MPS Assessment System
Our effort to help the district think through the process of streamlining its assessment system reinforces the illustration of our approach to embedded research.
During February and March 2000, a research team met to think through possible alternatives for the district’s assessment system, taking into consideration the district’s needs and goals. This research team raised issues and made suggestions to the district staff members we met with during this time. The goal was to develop at least two alternatives that could be presented to the deputy superintendents on March 30 and then to groups of principals during the first week in April. Our role was to provide advice and expertise on assessments and accountability. The final decision, of course, was the district’s.
Through our embedded research approach to specified modifications of the district’s assessment system, we increased our understanding of the change in emphases in the district and of its current priorities. For example, in our first meeting with district staff, February 1, 2000, staff members identified goals for the assessment system. Our role was to help clarify goals raised rather than to recommend goals. From this experience, we learned about changes in emphases in assessment, at least in the district administration. One goal was for the district assessment system to be aligned with both the MPS and Wisconsin standards rather than with just the MPS standards. The ensuing discussion indicated that up until now assessments, such as performance assessments, were being used to drive instruction. Now there was more agreement that assessments should be selected and developed to match instruction.

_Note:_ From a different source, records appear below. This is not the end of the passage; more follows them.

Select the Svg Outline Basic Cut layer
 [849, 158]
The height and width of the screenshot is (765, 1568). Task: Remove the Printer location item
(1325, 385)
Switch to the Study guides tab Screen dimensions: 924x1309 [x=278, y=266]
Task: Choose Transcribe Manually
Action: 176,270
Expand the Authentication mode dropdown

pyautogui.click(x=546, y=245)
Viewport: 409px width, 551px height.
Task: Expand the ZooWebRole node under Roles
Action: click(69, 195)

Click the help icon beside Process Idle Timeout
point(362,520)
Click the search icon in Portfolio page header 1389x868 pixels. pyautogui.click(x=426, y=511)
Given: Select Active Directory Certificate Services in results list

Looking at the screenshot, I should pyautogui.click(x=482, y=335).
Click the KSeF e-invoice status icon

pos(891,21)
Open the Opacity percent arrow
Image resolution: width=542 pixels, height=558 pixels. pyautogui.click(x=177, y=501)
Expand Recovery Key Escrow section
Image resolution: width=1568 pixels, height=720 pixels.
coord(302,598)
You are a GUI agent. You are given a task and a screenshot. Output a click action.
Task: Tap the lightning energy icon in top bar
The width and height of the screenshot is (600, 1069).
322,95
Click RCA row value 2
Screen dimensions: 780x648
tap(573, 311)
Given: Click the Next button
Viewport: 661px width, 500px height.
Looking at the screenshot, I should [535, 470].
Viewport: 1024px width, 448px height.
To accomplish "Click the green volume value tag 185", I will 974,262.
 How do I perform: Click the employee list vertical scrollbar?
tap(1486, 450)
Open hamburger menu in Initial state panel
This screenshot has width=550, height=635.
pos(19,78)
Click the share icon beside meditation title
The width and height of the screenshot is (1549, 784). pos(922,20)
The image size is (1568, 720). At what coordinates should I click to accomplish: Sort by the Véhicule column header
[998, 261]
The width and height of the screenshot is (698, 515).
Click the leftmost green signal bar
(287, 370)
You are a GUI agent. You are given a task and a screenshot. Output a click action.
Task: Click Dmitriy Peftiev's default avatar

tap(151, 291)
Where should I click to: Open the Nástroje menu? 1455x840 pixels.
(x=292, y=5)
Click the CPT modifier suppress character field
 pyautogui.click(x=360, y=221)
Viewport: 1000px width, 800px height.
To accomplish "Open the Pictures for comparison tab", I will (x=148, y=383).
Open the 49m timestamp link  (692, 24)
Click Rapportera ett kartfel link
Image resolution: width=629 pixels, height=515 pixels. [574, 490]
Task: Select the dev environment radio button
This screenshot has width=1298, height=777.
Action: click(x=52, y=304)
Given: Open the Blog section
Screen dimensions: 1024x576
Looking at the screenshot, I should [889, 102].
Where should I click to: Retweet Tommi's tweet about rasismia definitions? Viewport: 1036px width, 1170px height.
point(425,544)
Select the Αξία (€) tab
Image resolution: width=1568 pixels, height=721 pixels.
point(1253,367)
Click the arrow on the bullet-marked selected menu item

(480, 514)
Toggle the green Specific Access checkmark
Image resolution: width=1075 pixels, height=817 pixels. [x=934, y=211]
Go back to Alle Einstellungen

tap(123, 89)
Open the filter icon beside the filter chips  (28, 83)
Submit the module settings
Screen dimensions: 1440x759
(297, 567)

From February through March, we engaged in a process to help the district think through alternatives for a district-wide assessment system responsive to the new legislative mandate of a high school graduation test and the district’s capacity. The timeline was accelerated because of the need to present a recommendation to the Board of School Directors by May so that changes to the assessment system could be implemented in the 2000-2001 academic year—the first group of grade 9 students who will be required to take the newly mandated high school graduation test in 2003-2004. For us as researchers, this timeline was too short to consider all of the possibilities. We would have liked to complete our study on the proficiencies in order to inform the process. We also felt that it would make better sense to phase in some of the modifications of the assessment system. This again demonstrated the differences between our research time frame and the district time frame. What we did do was to develop a process that defined alternatives for the assessment system by the end of March that could be presented to groups of principals in April and then put in a form that could be presented to the Board of School Directors in May. During this time, staff from the Office of Research and Assessment conducted focus groups of school staff, including teachers, curriculum coordinators, and principals___________________.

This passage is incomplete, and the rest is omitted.